Hans Karlinger, 1921 Die hochromanische Wandmalerei in Regensburg p 19

Hans Karlinger, 1921 Die hochromanische Wandmalerei in Regensburg p 19

La chapelle de Tous les Saints, à Ratisbonne, construite entre 1146 et 1155 pour servir de tombeau à l’évêque Hartwig II, possède une décoration très complexe et unique, inspirée de l’Apocalypse [12]. Nous allons nous intéresser ici seulement aux anges, qui s’étagent sur trois niveaux :

  • un ange unique en bas, entre les deux fenêtres de l’absidiole axiale (en jaune);
  • quatre anges dans les trompes (en vert) ;
  • huit anges dans la coupole, au dessus des fenêtres.

L’ange de l’axe

Ange sur le soleil 1146-55 allerheiligen kapelle regensburg
Sa position axiale, ainsi que le soleil sous ses pieds l’identifient clairement :

Après cela, je vis quatre anges qui étaient debout aux quatre coins de la terre; ils retenaient les quatre vents de la terre, afin qu’aucun vent ne soufflât, ni sur la terre, ni sur la mer, ni sur aucun arbre.  Et je vis un autre ange qui montait du côté où le soleil se lève, tenant le sceau du Dieu vivant, et il cria d’une voix forte aux quatre anges à qui il avait été donné de nuire à la terre et à la mer, en ces termes:   » Ne faites point de mal à la terre, ni à la mer, ni aux arbres, jusqu’à ce que nous ayons marqué du sceau, sur le front, les serviteurs de notre Dieu. Apocalypse 7,1-3

Ce texte est probablement inscrit sur les deux banderoles qu’il tient en diagonale, et qui le relient aux anges des trompes. Le sceau de Dieu est évoqué par les croix qui ornent son étole.

Le reste de l’absidiole est décoré de douze scènes représentant la séparation des Elus des douze tribus d’Israël, qui suit immédiatement dans le texte :

«  Et j’entendis le nombre de ceux qui avaient été marqués du sceau, cent quarante quatre mille de toutes les tribus des enfants d’Israël: 5 de la tribu de Juda, douze mille marqués du sceau… » Apocalypse 7,4-10


Les quatre anges des trompes

Coupole 1146-55 allerheiligen kapelle regensburg quatre anges
Le motif ondulé représente les vents que chaque ange tient captif. Au dessus on voit la mer, la terre et un arbre.

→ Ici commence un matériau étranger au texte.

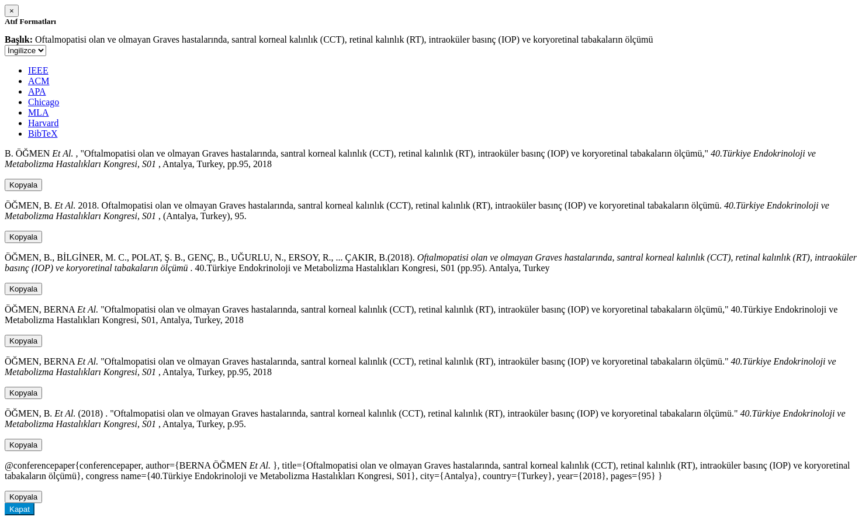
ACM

Les huit anges de la coupole

Coupole avec huit anges et 24 vieillards 1146-55 allerheiligen kapelle regensburg

Fresques de la coupole
1146-55, Allerheiligenkapelle, Regensburg

La situation se complique au niveau de la coupole : en contraste avec les niveaux inférieurs, elle n’illustre pas un passage précis. Au centre est placé le Christ bénissant, tenant dans sa main gauche non pas le Livre mais une longue banderole.



Coupole 1146-55 allerheiligen kapelle regensburg detail saint
Les vingt quatre vieillards pourraient être évoqués par les huit demi-figures dans les angles entre les fenêtres, levant l’index gauche. On a donc pensé que la coupole se référait à la suite du texte, l’Adoration de l’Agneau, celui-ci étant remplacé par le Christ :

« (les élus) étaient debout devant le trône et devant l’Agneau, vêtus de robes blanches et tenant des palmes à la main. Et ils criaient d’une voix forte, disant:  » Le salut vient de notre Dieu qui est assis sur le trône, et à l’Agneau !  » Et tous les anges se tenaient autour du trône, autour des vieillards et des quatre animaux; et ils se prosternèrent sur leurs faces devant le trône… » Apocalypse 7,9-11

Manifestement rien ne colle (nombre, postures…), surtout par comparaison avec la précision des illustrations de l’absidiole axiale et des trompes.


Les huit Béatitudes

Coupole 1146-55 allerheiligen kapelle regensburg ange

Chacun des huit anges tient de la main droite une longue banderole, qui part de l’auréole autour de Dieu.



Coupole 1146-55 allerheiligen kapelle regensburg detail beatitudes

Sept de ces banderole se terminent, en bas sur des colombes qui les déroulent avec leur bec, surchargées par une demi-figure auréolée : il s’agit des sept Béatitudes, qui sont les sept dons de l’esprit de Dieu ([13], p 33).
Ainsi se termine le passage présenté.